How does this Evolve?

It’s difficult to say with certainty how this scenario will develop. Many industries rely so heavily on temporary staffing that it’s difficult to imagine it fading away entirely. More likely, we expect that businesses that are too dependent on temporary staffing will suffer, and some may even fail as a result if they are unable to root out the underlying failures in their culture and recruiting process. This is a natural balancing that happens between employers and employees depending on the trends of the market and the demand that is present. As fewer employers can fulfill the desires of employees, employees may become employers, employees will compete more vigorously to work for only the best employers, employees must adjust their expectations and take positions they feel underwhelmed by, or most likely, some combination of the three. By the time many businesses become flexible enough to address these impending problems, it will likely be too late for them to adjust course. Large organizations have the advantage of being able to withstand larger negative pressures that would likely fold a smaller business, but the size that allows them to be resilient makes it very difficult for them to be nimble and adjust course to meet the ever-changing societal demands.

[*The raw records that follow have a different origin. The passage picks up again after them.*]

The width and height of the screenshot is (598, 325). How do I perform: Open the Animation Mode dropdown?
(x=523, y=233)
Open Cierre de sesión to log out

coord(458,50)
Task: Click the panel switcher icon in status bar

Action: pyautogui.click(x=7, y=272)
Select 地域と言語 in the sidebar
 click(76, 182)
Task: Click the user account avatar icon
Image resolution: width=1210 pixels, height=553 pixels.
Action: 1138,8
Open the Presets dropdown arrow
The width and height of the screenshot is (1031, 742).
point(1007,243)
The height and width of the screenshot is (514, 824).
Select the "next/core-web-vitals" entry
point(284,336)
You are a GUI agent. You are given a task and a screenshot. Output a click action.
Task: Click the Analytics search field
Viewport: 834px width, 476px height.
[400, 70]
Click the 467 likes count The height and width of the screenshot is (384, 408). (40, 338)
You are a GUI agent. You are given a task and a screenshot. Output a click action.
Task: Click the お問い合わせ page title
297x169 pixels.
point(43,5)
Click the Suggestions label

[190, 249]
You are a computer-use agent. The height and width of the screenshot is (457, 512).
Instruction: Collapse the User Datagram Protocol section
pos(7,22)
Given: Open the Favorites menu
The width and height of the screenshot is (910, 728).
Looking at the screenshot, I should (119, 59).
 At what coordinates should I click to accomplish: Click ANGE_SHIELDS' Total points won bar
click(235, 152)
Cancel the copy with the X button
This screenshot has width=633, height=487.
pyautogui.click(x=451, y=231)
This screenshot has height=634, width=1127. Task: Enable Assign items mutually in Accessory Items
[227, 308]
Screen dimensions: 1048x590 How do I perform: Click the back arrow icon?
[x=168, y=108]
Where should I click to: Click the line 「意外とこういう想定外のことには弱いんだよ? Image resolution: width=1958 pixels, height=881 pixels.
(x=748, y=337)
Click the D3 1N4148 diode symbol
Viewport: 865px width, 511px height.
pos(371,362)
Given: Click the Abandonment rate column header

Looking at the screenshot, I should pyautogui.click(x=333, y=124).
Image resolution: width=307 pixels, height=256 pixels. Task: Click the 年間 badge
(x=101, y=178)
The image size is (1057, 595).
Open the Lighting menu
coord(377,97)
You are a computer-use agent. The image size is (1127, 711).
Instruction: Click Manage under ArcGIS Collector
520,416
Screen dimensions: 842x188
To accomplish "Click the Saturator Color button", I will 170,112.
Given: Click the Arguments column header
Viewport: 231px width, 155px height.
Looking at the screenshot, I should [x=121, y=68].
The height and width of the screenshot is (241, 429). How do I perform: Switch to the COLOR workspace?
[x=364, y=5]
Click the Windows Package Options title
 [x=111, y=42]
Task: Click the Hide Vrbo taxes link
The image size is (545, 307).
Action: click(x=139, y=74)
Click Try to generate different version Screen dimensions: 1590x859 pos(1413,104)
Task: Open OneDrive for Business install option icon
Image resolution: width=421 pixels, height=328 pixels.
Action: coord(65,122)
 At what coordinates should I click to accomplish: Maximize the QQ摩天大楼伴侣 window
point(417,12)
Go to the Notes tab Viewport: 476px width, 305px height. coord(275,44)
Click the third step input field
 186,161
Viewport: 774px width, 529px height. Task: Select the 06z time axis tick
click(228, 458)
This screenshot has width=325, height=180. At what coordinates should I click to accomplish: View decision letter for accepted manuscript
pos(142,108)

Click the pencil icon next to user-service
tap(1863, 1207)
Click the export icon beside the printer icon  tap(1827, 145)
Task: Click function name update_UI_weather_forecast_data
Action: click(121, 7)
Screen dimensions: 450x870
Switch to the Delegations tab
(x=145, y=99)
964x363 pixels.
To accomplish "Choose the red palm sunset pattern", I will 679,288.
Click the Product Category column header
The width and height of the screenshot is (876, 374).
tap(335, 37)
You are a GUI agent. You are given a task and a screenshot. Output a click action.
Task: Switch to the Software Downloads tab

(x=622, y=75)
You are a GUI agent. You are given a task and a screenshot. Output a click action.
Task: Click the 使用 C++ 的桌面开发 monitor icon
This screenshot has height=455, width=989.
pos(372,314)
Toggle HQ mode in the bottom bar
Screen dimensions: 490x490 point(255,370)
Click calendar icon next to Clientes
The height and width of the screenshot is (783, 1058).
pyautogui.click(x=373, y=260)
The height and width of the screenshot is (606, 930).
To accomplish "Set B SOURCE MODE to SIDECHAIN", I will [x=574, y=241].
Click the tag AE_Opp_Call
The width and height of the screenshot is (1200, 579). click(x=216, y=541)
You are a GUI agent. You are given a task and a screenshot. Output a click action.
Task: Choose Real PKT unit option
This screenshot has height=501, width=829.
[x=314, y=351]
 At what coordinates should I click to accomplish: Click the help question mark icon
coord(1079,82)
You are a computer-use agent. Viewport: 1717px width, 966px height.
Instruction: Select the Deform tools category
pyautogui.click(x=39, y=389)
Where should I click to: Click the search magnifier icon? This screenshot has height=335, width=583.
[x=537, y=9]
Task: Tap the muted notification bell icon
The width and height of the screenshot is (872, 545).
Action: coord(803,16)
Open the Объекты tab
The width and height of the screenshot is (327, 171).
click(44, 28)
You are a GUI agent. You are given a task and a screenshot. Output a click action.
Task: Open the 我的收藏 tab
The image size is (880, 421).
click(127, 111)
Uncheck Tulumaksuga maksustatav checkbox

Some will try and succeed. Some will try and survive as a lesser business than they once were. Some will watch their businesses dissolve into nothing and they will blame the economy, the younger generation, greedy employees, politicians, and anything else they can use to displace their responsibility. 

In Conclusion

Temporary labor isn’t inherently problematic and does genuinely serve a need, both within our employer market as well as our employee market. In balance, it can be a useful outlet where all parties can benefit. As industries become increasingly dependent on temporary staffing services, declines will become more obvious at the individual company level, as well as in the industry as a whole. These declines are already visible in many organizations as the disparity between the employer and employee continues to grow. Arming our youth and young adults with tools of self-advocacy will pressure businesses to continue to modernize, serving both the workers and the ultimate goals of their organizations.